* [Text excerpt]
Solid Power’s new pilot line is a groundbreaking moment in the march toward solid-state batteries for electric vehicles. But don’t count on a revolution in lithium-ion battery chemistry happening on the line itself. That’s by design.

The new facility, unlike the company’s previous pre-pilot line, will be “highly inflexible,” said Doug Campbell, Solid Power’s CEO. In the battery world, an inflexible pilot line is a good thing — it means that the company is honing its production skills with an eye toward commercialization. Mass production, after all, relies on repeatedly performing a sequence of refined steps over and over again without any surprises.

The pilot line will make cells between 60 and 100 Ah (amp hours) depending on the customer’s requirements — “a fairly large cell,” Campbell said. “That’s all it’s going to produce, and it will produce them in relative high-throughput — high-throughput enough that we can get multiple OEM partners through a full design freeze, otherwise known as a conclusion of a B-sample validation phase.”

* [What you need to do]
1. In the Solid Power excerpt, copy everything from "Solid Power’s new" down to "without any surprises.", substituting "test line" for "pilot line".
2. According to the Solid Power excerpt, what cell capacity range will the pilot line make?
3. List every passage that the Solid Power excerpt puts inside quotation marks.

* [Information provided]
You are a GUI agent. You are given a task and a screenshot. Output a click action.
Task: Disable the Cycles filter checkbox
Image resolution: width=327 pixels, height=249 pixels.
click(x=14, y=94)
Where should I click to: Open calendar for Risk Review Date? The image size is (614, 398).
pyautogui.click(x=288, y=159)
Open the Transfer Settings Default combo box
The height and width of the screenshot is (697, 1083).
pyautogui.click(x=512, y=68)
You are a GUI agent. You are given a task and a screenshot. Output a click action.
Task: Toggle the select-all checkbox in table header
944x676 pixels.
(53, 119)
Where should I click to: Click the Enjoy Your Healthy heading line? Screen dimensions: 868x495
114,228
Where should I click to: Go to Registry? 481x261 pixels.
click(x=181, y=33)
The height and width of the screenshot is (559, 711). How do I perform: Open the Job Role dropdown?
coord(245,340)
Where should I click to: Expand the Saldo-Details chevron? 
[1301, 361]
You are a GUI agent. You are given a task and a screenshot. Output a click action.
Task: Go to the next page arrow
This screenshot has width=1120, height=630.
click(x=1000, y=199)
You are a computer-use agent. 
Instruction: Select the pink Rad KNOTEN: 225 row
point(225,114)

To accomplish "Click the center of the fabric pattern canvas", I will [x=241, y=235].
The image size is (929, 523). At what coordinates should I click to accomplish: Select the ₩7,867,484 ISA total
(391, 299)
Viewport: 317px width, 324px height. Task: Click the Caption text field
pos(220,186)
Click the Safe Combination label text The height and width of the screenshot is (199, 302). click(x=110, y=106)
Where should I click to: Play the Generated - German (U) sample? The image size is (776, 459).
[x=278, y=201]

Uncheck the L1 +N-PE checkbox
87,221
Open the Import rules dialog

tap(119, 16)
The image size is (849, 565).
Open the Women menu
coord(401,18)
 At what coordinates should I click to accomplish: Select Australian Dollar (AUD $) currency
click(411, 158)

* [Responses per task]
1.
Solid Power’s new test line is a groundbreaking moment in the march toward solid-state batteries for electric vehicles. But don’t count on a revolution in lithium-ion battery chemistry happening on the line itself. That’s by design.

The new facility, unlike the company’s previous pre-test line, will be “highly inflexible,” said Doug Campbell, Solid Power’s CEO. In the battery world, an inflexible test line is a good thing — it means that the company is honing its production skills with an eye toward commercialization. Mass production, after all, relies on repeatedly performing a sequence of refined steps over and over again without any surprises.

2. Cells between 60 and 100 Ah (amp hours), depending on the customer's requirements.

3.
- "highly inflexible"
- "a fairly large cell"
- "That's all it's going to produce, and it will produce them in relative high-throughput — high-throughput enough that we can get multiple OEM partners through a full design freeze, otherwise known as a conclusion of a B-sample validation phase."